Monday 5 June 2017

executive function or appeal to emotion

The outstanding NPR podcast Invisibilia (previously here and here and here) is back for a third season and opens with a rather arrestingly provocative two part episode that has too much on offer to effectively summarise blow-by-blow but really delivers a wallop in the form of an alternate way to view the nature of human emotions. Rather than an unconditioned reaction to outside stimuli, feelings might be the product of one’s brain continually assessing the body’s internal functions to make sure everything is working as it should be.
Instead of some finely calibrated and detailed status report on our various systems, the brain only makes a few distinctions spread out over all the organs—hunger, satisfaction, arousal and repulsion.
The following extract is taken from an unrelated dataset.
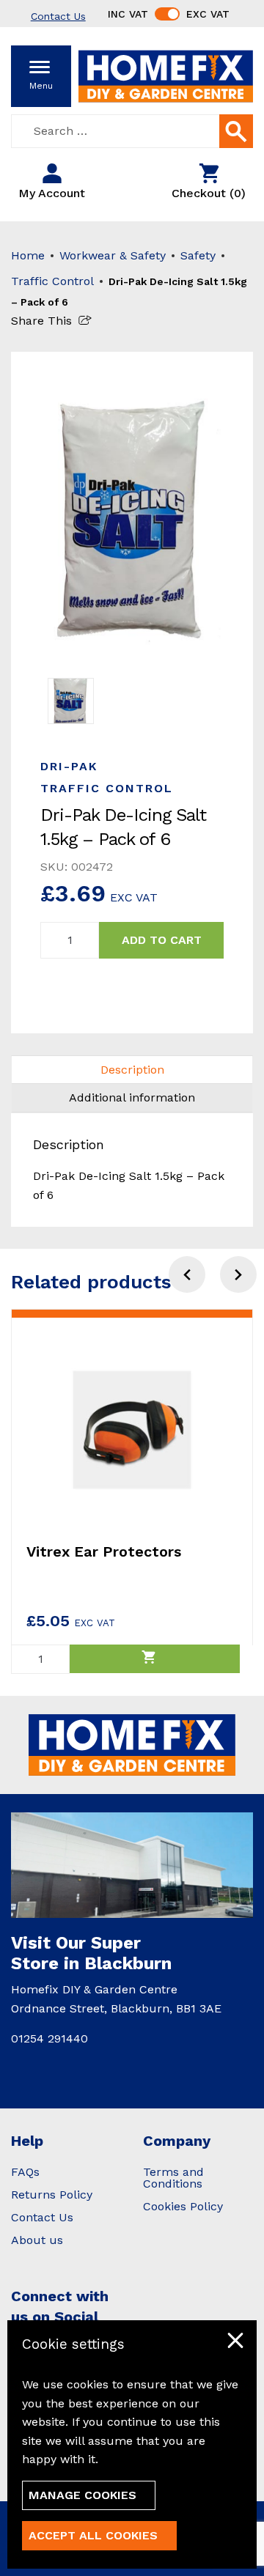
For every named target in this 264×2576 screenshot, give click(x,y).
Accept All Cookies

Anything more, on a conscious level at least, would prove overwhelming and might even be beyond our mental capacities. These internal senses and their input are called interoceptions. Consider how one’s sense of sight is compartmentalised and far different than the illusion of continuous perception that we’re presented or how our brain directs the body to adjust the blood-pressure with one’s intention to stand. There’s quite a bit of housekeeping going on behind the scenes. These internal, primitive emotions become—following the somatic theory of evolutionary psychology, which was en vogue in the nineteenth century but has fallen out of favour, dismissed as being not far removed from the idea of bodily humours ruling our moods only to enjoy a very recent resurgence—magnified and informed by our experience and upbringing. Surely it would be hard to divorce oneself from the notion that fear and anxiety—and by extension, the positive experiences too—are not something intrinsically connected to the encounter or experience (and the dread or excitement of anticipating it) but rather the product of strongly cultural and idiomatic enforcement. Of course too that mode of thinking manifests itself extrinsically by framing situations with their culturally endorsed, emotional window-dressing. Regardless of the completeness of explanation for one’s temperament, it is a comfort to keep in the back of one’s mind that one’s emotional response is provisional and very much subject to change.